Heroin Overdose Deaths Triple Since 2010
Drug poisoning deaths involving opioid analgesics have steadied in recent years, but the rate of deaths involving heroin has almost tripled since 2010, according to a recent Nation Center for Health Statistics (NCHS) data brief.
The NCHS data brief evaluated data from the National Vital Statistics System to identify trends and demographics for heroin-related drug poisoning deaths from 2000–2013. Key findings include:
- From 2000–2013, the age-adjusted rate for drug poisoning deaths involving heroin nearly quadrupled from 0.7 deaths per 100,000 in 2000 to 2.7 deaths per 100,000 in 2013; most of the increase occurred after 2010.
- The number of drug poisoning deaths involving heroin was nearly 4 times higher for men (6,525 deaths) than women (1,732 deaths) in 2013.
- In 2000, non-Hispanic black persons aged 45–64 had the highest rate for drug poisoning deaths involving heroin (2.0 per 100,000). In 2013, non-Hispanic white persons aged 18–44 had the highest rate (7.0 per 100,000).
- From 2000–2013, the age-adjusted rate for drug poisoning deaths involving heroin increased for all regions of the country, with the greatest increase seen in the Midwest.

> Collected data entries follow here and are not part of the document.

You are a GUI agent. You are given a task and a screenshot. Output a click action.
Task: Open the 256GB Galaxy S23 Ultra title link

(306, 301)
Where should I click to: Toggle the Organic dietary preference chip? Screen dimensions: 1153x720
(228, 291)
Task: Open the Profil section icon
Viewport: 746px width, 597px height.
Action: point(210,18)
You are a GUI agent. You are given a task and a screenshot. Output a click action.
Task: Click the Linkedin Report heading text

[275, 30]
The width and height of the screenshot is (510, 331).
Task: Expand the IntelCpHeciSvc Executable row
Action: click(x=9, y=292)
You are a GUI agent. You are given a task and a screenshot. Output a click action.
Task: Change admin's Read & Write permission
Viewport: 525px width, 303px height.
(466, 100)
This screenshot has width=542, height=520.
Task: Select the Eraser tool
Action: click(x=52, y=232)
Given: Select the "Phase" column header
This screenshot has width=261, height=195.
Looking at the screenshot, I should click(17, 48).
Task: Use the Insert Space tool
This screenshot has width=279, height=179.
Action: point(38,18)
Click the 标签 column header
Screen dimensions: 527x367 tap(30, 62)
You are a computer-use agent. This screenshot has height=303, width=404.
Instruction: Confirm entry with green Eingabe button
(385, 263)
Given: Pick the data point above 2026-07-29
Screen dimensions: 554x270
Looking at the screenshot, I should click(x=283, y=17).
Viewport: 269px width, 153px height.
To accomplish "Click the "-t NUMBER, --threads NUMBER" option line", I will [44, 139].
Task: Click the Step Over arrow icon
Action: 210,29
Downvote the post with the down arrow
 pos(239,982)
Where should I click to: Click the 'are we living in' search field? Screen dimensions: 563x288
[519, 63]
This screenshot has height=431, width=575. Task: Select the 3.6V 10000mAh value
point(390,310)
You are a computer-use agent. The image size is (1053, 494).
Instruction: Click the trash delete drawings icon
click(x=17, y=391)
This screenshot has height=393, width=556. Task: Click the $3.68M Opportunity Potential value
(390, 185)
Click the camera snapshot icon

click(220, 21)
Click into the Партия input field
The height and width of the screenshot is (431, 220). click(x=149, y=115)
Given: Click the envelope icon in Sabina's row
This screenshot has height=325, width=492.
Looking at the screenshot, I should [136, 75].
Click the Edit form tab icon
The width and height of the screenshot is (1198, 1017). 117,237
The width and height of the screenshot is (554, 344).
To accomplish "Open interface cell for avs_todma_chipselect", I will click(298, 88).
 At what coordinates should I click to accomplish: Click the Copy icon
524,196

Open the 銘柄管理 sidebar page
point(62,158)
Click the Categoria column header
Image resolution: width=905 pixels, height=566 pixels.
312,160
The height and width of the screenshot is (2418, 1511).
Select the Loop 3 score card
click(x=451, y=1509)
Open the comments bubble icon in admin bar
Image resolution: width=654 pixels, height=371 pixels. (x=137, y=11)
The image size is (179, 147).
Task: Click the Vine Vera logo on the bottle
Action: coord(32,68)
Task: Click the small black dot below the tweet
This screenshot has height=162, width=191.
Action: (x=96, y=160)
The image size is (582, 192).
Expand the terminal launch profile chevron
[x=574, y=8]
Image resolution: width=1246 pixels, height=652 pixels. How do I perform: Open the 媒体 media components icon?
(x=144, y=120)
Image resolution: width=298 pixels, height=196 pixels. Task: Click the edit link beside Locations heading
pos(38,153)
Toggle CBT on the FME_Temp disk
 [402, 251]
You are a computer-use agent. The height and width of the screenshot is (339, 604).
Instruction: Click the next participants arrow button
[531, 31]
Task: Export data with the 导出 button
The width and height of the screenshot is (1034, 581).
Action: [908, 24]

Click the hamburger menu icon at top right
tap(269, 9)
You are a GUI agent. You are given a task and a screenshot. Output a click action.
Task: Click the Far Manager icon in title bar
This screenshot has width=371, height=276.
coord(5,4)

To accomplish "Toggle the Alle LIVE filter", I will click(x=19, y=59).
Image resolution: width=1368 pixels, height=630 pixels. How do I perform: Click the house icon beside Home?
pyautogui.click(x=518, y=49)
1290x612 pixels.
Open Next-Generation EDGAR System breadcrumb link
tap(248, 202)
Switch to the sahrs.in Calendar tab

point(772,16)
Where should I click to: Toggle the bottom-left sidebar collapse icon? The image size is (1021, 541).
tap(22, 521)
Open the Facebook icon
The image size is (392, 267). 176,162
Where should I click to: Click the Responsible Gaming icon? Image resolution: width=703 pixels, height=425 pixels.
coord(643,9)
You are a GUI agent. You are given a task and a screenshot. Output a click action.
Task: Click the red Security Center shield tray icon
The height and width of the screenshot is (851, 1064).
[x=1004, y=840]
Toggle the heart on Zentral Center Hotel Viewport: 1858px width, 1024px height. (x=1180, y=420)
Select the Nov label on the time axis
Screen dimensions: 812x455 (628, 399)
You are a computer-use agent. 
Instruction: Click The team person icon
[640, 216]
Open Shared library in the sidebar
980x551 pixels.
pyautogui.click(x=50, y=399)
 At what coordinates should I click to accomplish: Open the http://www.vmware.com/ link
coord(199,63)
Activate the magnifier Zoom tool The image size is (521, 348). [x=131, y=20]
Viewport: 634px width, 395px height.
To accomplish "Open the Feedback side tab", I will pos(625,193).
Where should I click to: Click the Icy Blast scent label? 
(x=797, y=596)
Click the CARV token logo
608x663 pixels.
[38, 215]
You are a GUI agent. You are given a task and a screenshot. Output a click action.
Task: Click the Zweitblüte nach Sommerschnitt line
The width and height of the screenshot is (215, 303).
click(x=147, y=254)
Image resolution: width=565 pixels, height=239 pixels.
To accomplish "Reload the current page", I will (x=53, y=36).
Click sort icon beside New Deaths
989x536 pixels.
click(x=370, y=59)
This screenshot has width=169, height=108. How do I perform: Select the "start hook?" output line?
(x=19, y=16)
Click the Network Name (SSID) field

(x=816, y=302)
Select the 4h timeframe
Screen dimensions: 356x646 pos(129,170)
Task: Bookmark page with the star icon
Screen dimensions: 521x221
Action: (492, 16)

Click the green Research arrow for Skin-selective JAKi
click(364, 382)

Overall, the rates for death involving a heroin overdose have increased for all age, race, and ethnicity groups since 2000. From 2000–2013, the age-adjusted rate showed a 6% yearly increase from 2000–2010, followed by a 37% yearly increase from 2010–2013. The study authors note that identifying high-risk populations of heroin-related drug poisoning death can help target prevention strategies.